Los padres de acogida son más aconsejables que los centros de menores. Una familia siempre es mejor
El sábado pasado, mientras iba en tren a Valladolid, pensaba de manera muy precisa en estas cosas. Iba a apoyar con un pequeño discurso a aquellas personas que han decidido ceder gran parte de su tiempo, es decir, de su vida, a seres vulnerables que no conocen y a los que no les atan lazos familiares. Así que yo, que tantas veces me tengo por generosa, asistía en calidad de admiradora o en calidad de roñosa, para decirlo con propiedad. La Cruz Roja homenajeaba a los padres y madres que acogen durante un tiempo limitado a bebés, niños o adolescentes, que luego deberán dejar en manos de familias de adopción o integrarlos en la vida adulta. Aprendí tantas cosas en ese encuentro que cuando me tocó clausurar el acto pedí disculpas por mi ignorancia. Aprendí, por ejemplo, que hace años se consideraba peligroso generar excesivos lazos de cariño con una criatura que no va a ser tu hijo; hoy se sabe que eso que llaman el “vínculo” es necesario en cualquier circunstancia, incluso aunque sea transitoria, y que los abrazos y el cuidado que recibe un niño cargan su batería emocional aunque sean dados por personas que el tiempo convertirá en pasado difuso. Ese cariño ha de proporcionarle al menor tres razones poderosas para enfrentar un futuro que será, sin duda, complicado: la de considerarse digno de ser querido, la de considerar querible a otros seres humanos y la de creer que la vida merece la pena. Parece simple, pero no lo es para un menor abandonado por padres biológicos que no pueden hacerse cargo de su cuidado.

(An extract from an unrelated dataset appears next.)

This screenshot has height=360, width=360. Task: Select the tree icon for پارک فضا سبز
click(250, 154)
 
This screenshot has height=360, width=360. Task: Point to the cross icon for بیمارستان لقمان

Los padres de acogida son más aconsejables que los centros de menores. Una familia siempre es mejor que una institución. Y más barata para el Estado, que les ayuda, por cierto, escasamente o nada, y eso que están haciendo un servicio que no solo repercutirá en el bienestar de esos niños, sino del país, porque disminuyen las bolsas de exclusión social, que es el peligro al que nos vamos a enfrentar si las comunidades comienzan a retirar subvenciones. Así ha ocurrido en Castilla-La Mancha, donde a partir de enero recortará la ayuda a los jóvenes desamparados a los que se les facilitaba una ayuda mínima para que aprendieran a ser autónomos y no anduvieran por ahí perdidos. Aún no está claro lo que ocurrirá con ellos en 2013. Veremos en lo que se convierte nuestro país en unos años.
Pero ahí están esas familias, resistiendo contra la adversidad, cediendo dinero, pero sobre todo tiempo, el tiempo de sus vidas, y a menudo el espacio de sus hijos propios, que también ejercen la generosidad compartiendo el cariño de sus padres con un extraño que desgastará durante un tiempo las energías de todos ellos: porque será bebé y les robará el sueño, porque estará enfermo y precisará cuidados especiales, porque reclamará de pronto la atención que nunca le han dado. Elena y Luciano, por ejemplo, llevan acogiendo muchos años, han criado junto a sus propios hijos a una criaturita con VIH, a otra con un problema mental, a bebés o a casi adultos. No parecen personas tristes, ni graves, al contrario, desearía que me hubieran cedido algo de su esencia vital para aliviarme del peso de ese tipo de personas cenizas que te dan el coñazo con problemas que no son tales.
El sábado recibí unas cuantas lecciones. La fundamental es que una siempre es menos generosa de lo que cree. Bueno es saberlo.